To find applied voltage from lamp life:
Va = Vd/((Lr/Ld)^(1/12)), where Lr is re-rated life, and Ld is design life, and Vd is design voltage and Va is applied voltage.
To find applied voltage from lumens:
Va = (Lr/Ld)^(1/3.5)*Vd, where Lr is re-rated lumens, and Ld is design lumens, and Vd is design voltage and Va is applied voltage.
Added 3-15-06
Incandescent lamps have a predictable change in behavior with the change of input voltage.
These formulas are applicable for a wide range of lamps in the range of 90-110% of rated voltage.
All of these formulas use the rated value as reference.
Life = v^-13(I'm not kidding, thirteenth power) (Interpretation.
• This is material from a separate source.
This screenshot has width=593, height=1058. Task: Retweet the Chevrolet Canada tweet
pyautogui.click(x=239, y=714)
Let's say the lamp is rated for 10v 1000 hours life. If 11v is applied, the predicted life is 11v, the life can be predicted by (11/10)^-13 =0.2896. This means that predicted life at 29% of rated life)
Lumen output = v^3.4
Power draw= v^1.6
CCT(in kelvins) v^0.42
All of these formulas came from a lighting engineering reference book.
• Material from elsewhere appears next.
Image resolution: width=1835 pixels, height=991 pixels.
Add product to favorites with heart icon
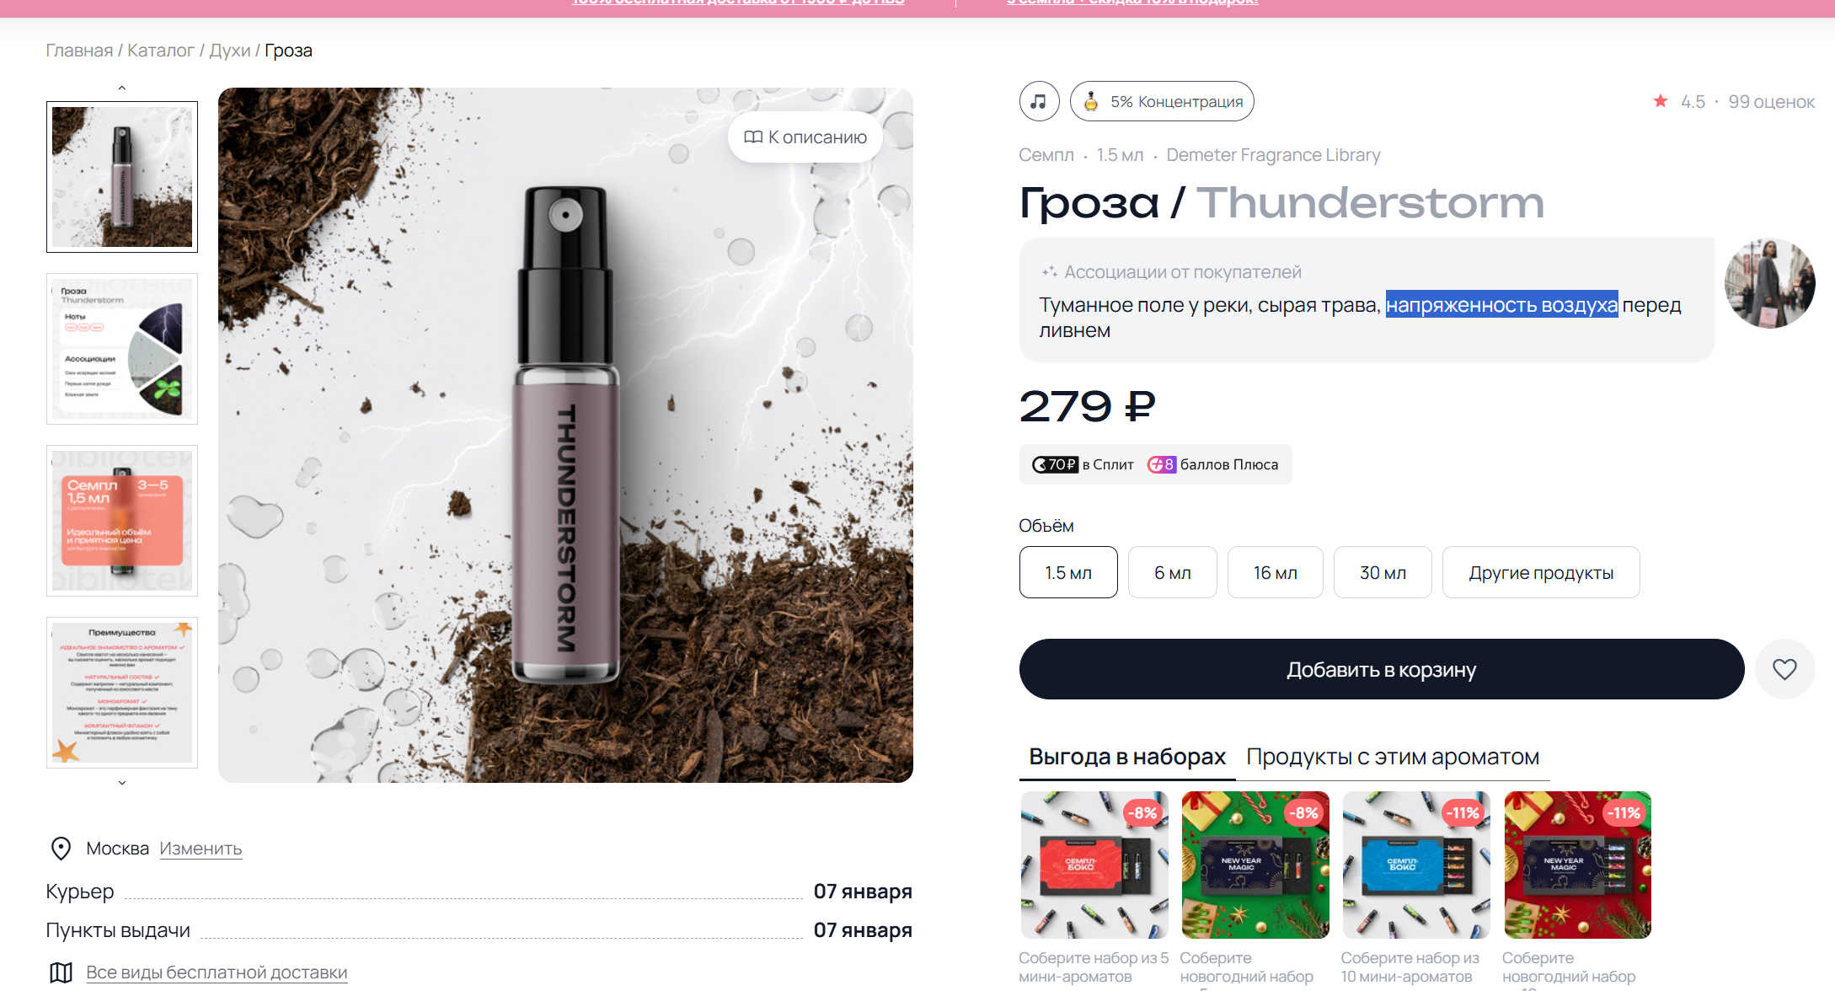(1784, 669)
Ok, now lets look at real example. 4.8v 1.04A 5W Xenon bulb rated at 100 lumens output, 100 hour life.
Most 4 cell lights uses a 4.8v bulb, because alkaline batteries quickly drops to 1.2v/cell. When it is driven at 6v such as with fresh alkaline batteries, the aforementioned bulb:
lasts 5.5 hours makes 214 lumens uses 7.15 watt 53% gain in efficacy
An astonishing output that is over twice the rated lumens, but the bulb life is reduced by 95%. This is how manufacturers get you jaw dropping lumen figures. This also explains the very sharp drop on the graphs on flashlightreview.com site.
Of course, it isn't long before battery voltage is reduced to ~1.2v per cell, so the lamp get an acceptable life. if you were to do a mod like 5 x NiMH to try to maintain 6V, the lamp would likely only last through one charge.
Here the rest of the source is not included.